Work request:
From the line that contains "Task: Open the Structure menu" through the closing line of the entries, write out each line exactly; pictures stay out.

Given entries:
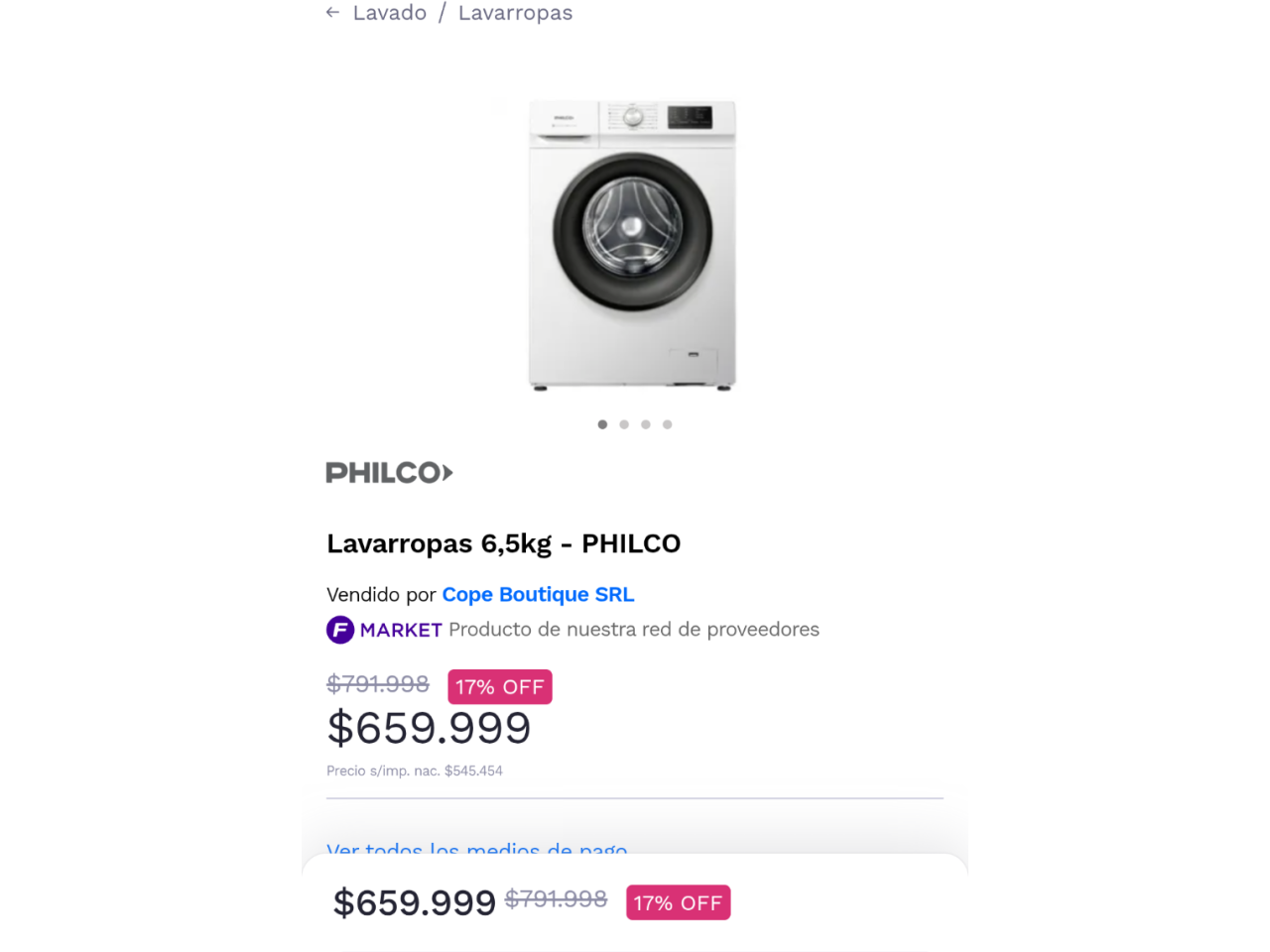
Task: Switch to the second carousel image dot
Action: [x=624, y=424]
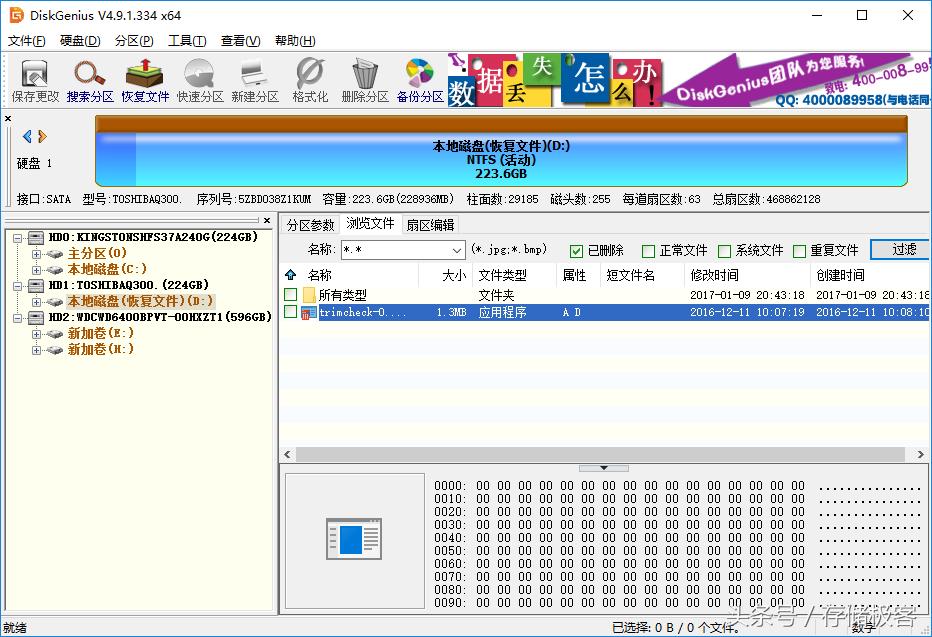Go to the next disk with right arrow
The height and width of the screenshot is (637, 932).
click(x=43, y=137)
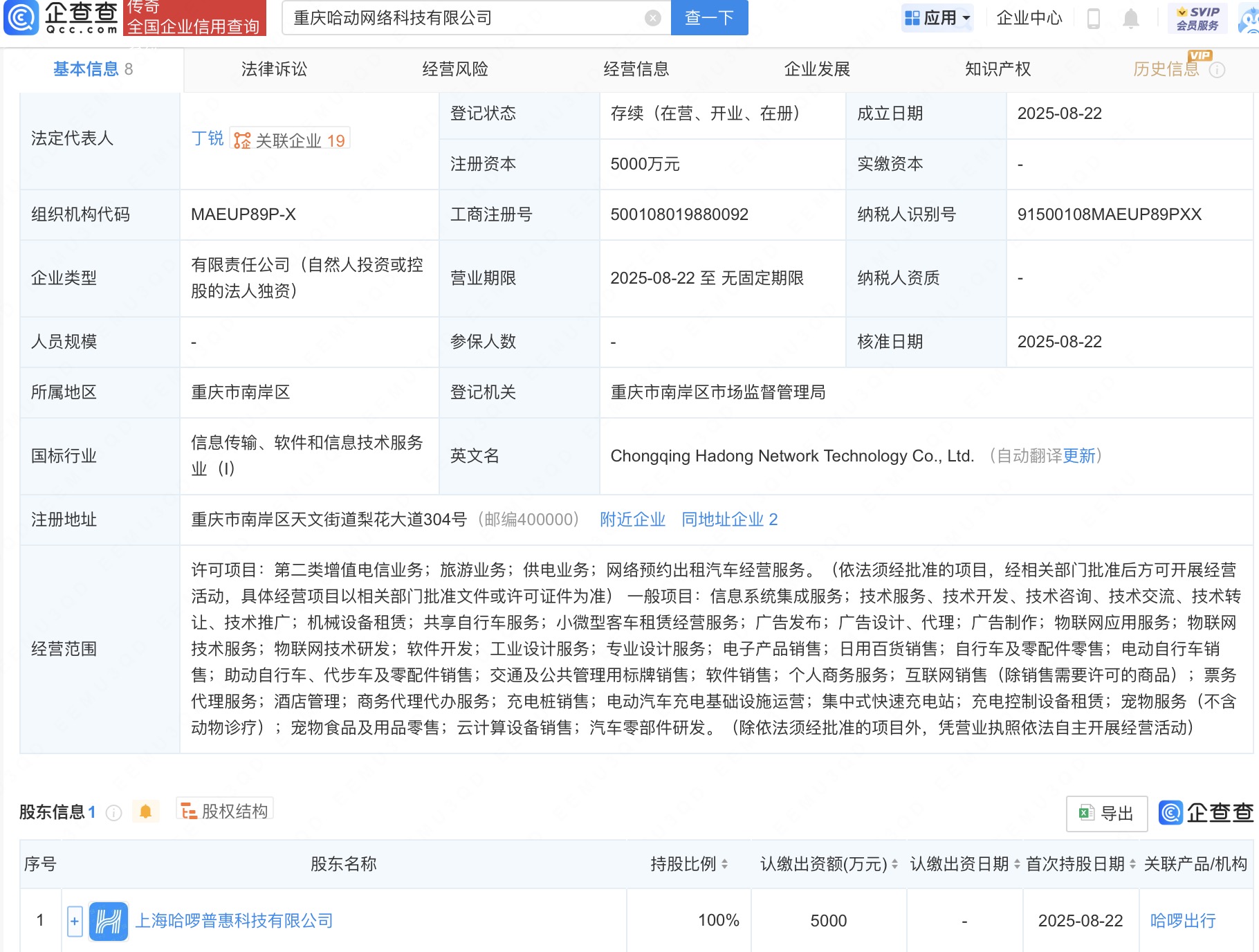Switch to the 知识产权 tab

(998, 69)
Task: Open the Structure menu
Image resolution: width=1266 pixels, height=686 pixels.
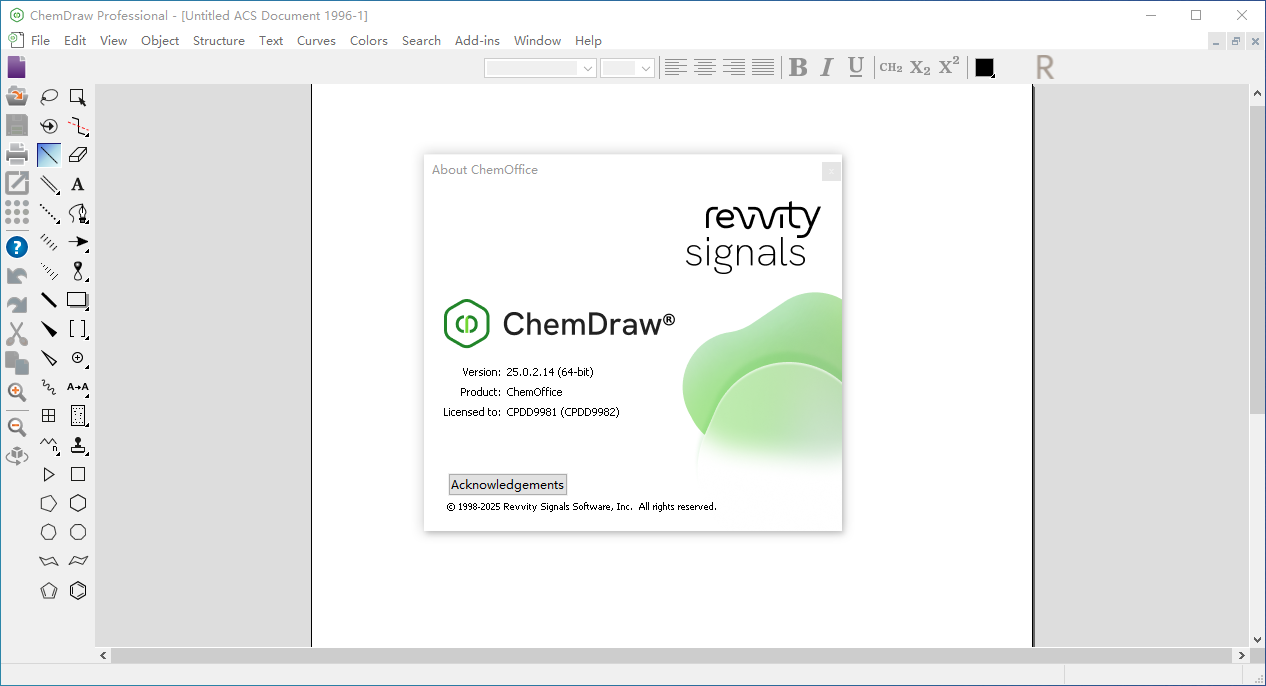Action: (x=218, y=41)
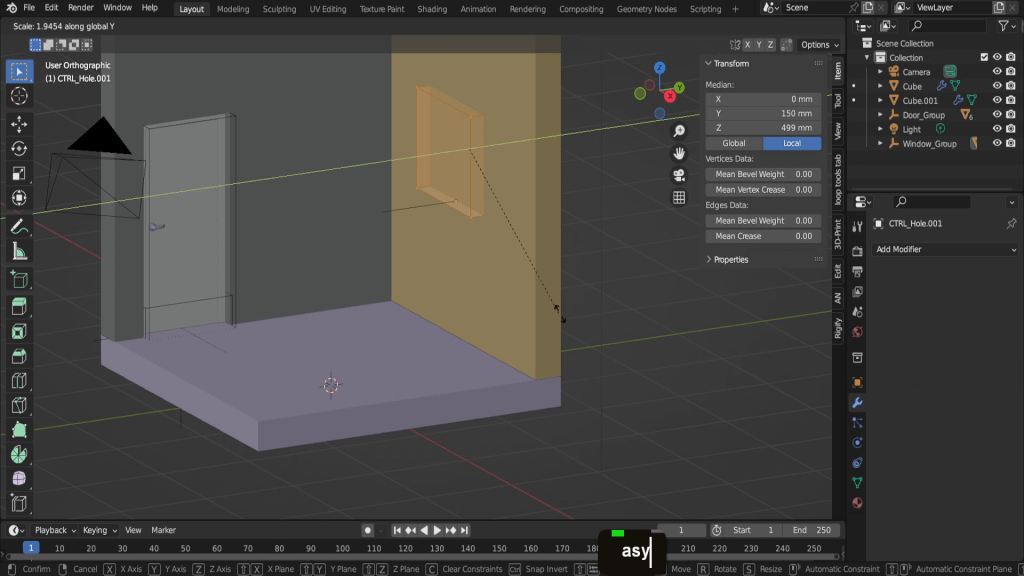
Task: Switch to the Geometry Nodes workspace tab
Action: click(645, 9)
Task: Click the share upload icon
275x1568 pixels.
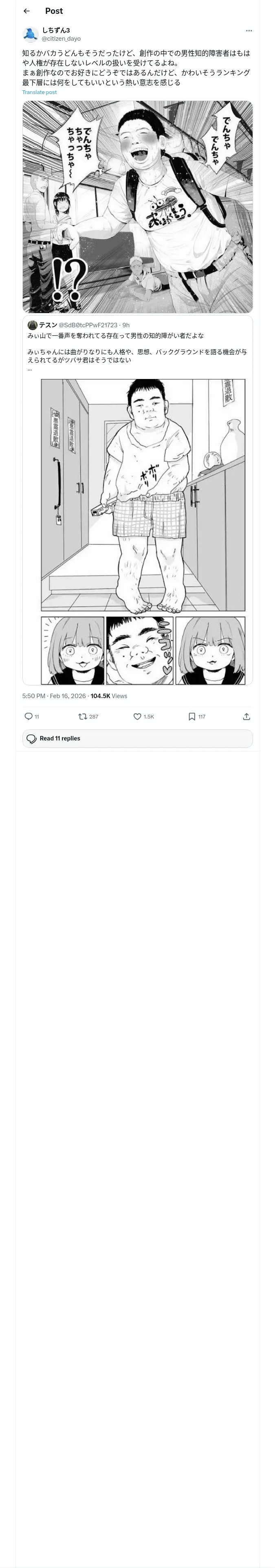Action: (x=246, y=716)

Answer section:
Task: Open the Structure menu
Image resolution: width=1266 pixels, height=686 pixels.
Action: (x=218, y=41)
Task: Switch to the Geometry Nodes workspace tab
Action: click(645, 9)
Task: Click the share upload icon
275x1568 pixels.
Action: (x=246, y=716)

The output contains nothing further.